The ten Monasteries of Basel
Ten monasteries in Basel ceased to exist in the years of the Reformation (1525-1529). The authorities took over the management and the bishop moved its seat to Porrentruy. More than 450 years of history of monastic life had come to an end. The first monastery was St. Alban, founded in 1083. The second monastery was St. Leonhard, which was consecrated around 1133. The number of monasteries increased in the thirteenth century, due to the emergence of new Orders and the active support of the bishop. Dominicans, also called Preachers, (Prediger in German) because preaching was their most important activity, Franciscans and Augustinian-eremites settled down in the city. The last monastery (the Carthusian Order) was established in 1401. The Orders created three monasteries for men and four monasteries for women.

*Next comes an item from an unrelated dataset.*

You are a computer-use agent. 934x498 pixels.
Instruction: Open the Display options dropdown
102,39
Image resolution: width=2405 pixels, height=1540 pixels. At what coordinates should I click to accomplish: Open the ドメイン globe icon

The complex of the Carthusians is rather well preserved nowadays, other monasteries are entirely lost, including the Steinen Monastery (on the site of the Tingueley springs), the Gnadental, and Augustinian monasteries, only walls remain standing. There are still seven monastery churches however, each of which has suffered its renovations and losses over the centuries. St. Leonhard and St. Alban have the most authentic parts of the twelfth and thirteenth centuries. The Klingental Monastery is surrounded by the old nunnery and is a museum.
The Preacher Church (Predigerkirche) has been thoroughly renovated, but with respect for the medieval original and a reconstruction on paper of the famous Dance of Death, which was destroyed in 1805. The Barfüsser church is home to the history museum of Basel. St. Clara is the monastery church of the Clarisses. (Source: F. Ackermann, Th. Wollmann, Klöster in Basel, Basel 2009).